* _Passage provided_
Data Talks: Obesity-Related Influences on US Mortality Rates

Malcolm J. D’Souza, Riza C. Bautista, Derald E. Wentzien

Abstract


Background: In the US, obesity is an epidemiologic challenge and the population fails to comprehend this complex public health issue. To evaluate underlying obesity-impact patterns on mortality rates, we data-mined the 1999-2016 Center for Disease Control WONDER database’s vital records.

Methods: Adopting SAS programming, we scrutinized the mortality and population counts. Using ICD-10 diagnosis codes connected to overweight and obesity, we obtained the obesity-related crude and age-adjusted causes of death. To understand divergent and prevalence trends we compared and contrasted the tabulated obesity-influenced mortality rates with demographic information, gender, and age-related data.

* _Provided data_
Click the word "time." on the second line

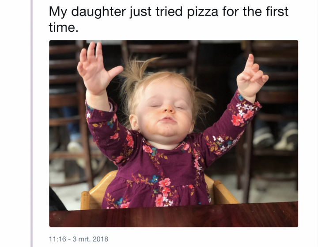click(x=64, y=27)
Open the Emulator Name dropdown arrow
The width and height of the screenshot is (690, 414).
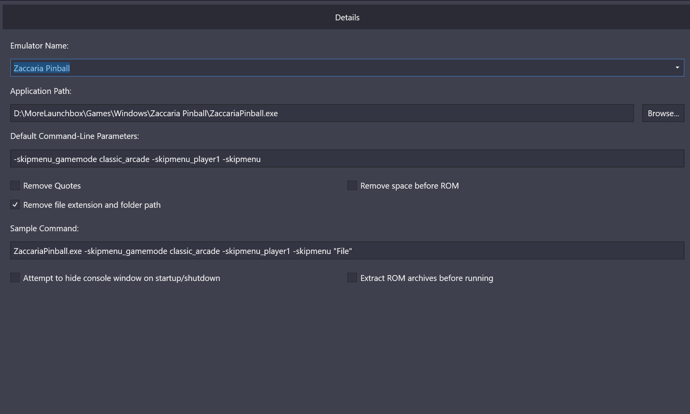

* _Task item 1_
In the abstract on obesity and US mortality rates, what did the researchers use to examine the mortality and population counts?
* _Task item 2_
Write the next part of the abstract on obesity and US mortality rates, picking up after its last sentence.
You can set the data aside; it plays no part here.

* _Answer space 1_
SAS programming.

* _Answer space 2_
Key Results: From 1999 to 2016, the obesity-related age-adjusted mortality rates increased by 142%. The ICD-10 overweight and obesity-related death-certificate coding showed clear evidence that obesity factored in the male age-adjusted mortality rate increment to 173% and the corresponding female rate to 117%. It also disproportionately affected the nation-wide minority population death rates. Furthermore, excess weight distributions are coded as contributing features in the crude death rates for all decennial age-groups.

Conclusions: The 1999-2016 data from ICD-10 death certificate coding for obesity-related conditions indicate that it is affecting all segments of the US population.